◆ What this exercise asks
- A) In the article on Colombia's coca spraying program, what herbicide is sprayed on coca plants?
- B) Proceed with the article on Colombia's coca spraying program, picking up after its final sentence.

Environmental Impact of Cocaine Spraying Strategy Assessed

A controversial herbicide-spraying programme to tackle cocaine production in Colombia has few adverse environmental impacts. That's the conclusion of a suite of studies that marks the latest chapter in a bitter environmental debate over its...

November 12, 2009 | Source: Nature News | by Naomi Lubick

A controversial herbicide-spraying programme to tackle cocaine production in Colombia has few adverse environmental impacts. That’s the conclusion of a suite of studies that marks the latest chapter in a bitter environmental debate over its benefits and risks – yet the studies’ findings are already being challenged.

Spraying the herbicide glyphosate on coca plants is a key tool in the war on cocaine. The strategy, known as Plan Colombia, is supported by the United States but there have long been questions over the plan’s impact on animal and human health in the region.

The latest assessment looks at the various environmental and ecological effects of glyphosate and surfactants that are used to increase the herbicide’s potency. The surfactants increase glyphosate’s solubility, helping it to penetrate plants’ leaves.

◆ Data section
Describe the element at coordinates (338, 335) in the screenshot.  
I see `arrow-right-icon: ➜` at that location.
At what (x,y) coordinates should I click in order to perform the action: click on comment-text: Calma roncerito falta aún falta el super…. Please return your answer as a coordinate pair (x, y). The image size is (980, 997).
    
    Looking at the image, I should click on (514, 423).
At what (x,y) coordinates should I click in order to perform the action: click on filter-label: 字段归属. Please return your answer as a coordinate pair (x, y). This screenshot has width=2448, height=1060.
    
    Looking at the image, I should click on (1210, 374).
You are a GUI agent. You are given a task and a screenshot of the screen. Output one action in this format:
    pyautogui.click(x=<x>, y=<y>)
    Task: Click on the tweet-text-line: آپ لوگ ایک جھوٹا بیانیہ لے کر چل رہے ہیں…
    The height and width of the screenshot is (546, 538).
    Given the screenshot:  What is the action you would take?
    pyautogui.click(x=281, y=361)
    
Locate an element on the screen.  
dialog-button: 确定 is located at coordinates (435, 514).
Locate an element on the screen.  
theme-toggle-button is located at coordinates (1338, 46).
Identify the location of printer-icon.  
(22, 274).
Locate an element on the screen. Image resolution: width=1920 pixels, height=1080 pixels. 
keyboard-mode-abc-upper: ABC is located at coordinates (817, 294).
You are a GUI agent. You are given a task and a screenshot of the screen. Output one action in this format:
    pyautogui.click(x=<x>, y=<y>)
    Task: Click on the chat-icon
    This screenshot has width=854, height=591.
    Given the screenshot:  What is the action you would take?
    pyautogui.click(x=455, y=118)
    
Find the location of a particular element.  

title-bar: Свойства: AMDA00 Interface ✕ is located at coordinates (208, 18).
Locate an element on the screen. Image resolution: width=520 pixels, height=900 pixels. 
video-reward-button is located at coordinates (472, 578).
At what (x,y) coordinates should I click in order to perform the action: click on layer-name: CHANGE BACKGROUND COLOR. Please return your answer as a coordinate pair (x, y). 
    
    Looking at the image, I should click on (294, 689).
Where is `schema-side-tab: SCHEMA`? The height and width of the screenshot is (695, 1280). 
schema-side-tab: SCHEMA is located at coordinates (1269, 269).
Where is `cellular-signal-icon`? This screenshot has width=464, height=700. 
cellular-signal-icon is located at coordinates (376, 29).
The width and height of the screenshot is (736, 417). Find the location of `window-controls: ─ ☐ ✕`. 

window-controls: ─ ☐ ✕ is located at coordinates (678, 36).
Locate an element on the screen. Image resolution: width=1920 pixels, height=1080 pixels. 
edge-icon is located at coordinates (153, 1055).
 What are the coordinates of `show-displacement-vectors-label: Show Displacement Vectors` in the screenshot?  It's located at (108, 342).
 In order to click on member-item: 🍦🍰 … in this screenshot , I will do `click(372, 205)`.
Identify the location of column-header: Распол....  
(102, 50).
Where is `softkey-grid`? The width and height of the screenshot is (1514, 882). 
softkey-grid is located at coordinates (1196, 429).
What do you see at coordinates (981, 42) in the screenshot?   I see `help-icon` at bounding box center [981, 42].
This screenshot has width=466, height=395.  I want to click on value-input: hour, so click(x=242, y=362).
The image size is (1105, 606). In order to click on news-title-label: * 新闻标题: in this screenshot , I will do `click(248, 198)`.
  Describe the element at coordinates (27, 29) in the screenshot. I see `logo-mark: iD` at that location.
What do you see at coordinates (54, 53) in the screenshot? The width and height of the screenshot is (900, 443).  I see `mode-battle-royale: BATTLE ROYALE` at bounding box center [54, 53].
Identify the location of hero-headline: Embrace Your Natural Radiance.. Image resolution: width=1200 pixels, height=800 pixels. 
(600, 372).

◆ Written answers
- A) Glyphosate.

- B)
Keith Solomon of the University of Guelph in Ontario, Canada, led a team working in Colombia, where researchers tested the effects of the glyphosate mixture using the same concentrations and formulations that are sprayed from planes and in the field. Of eight species of South American frogs studied, four showed some sensitivity to the herbicide mixture at concentrations below the application rate used in Plan Colombia, and four species remained unaffected.

The researchers also found that frog larvae in small artificial ponds showed few toxic effects from glyphosate exposure, perhaps because of adsorption of both glyphosate and the surfactant to sediments and particulate matter in the ponds.

A summary paper of the work highlights the conclusion reached by Solomon and his colleagues – that glyphosate is the lesser evil compared with the bigger impact of coca farming, including deforestation and the use of pesticides. The results of the various studies are published in a series of articles in the Journal of Toxicology and Environmental Health.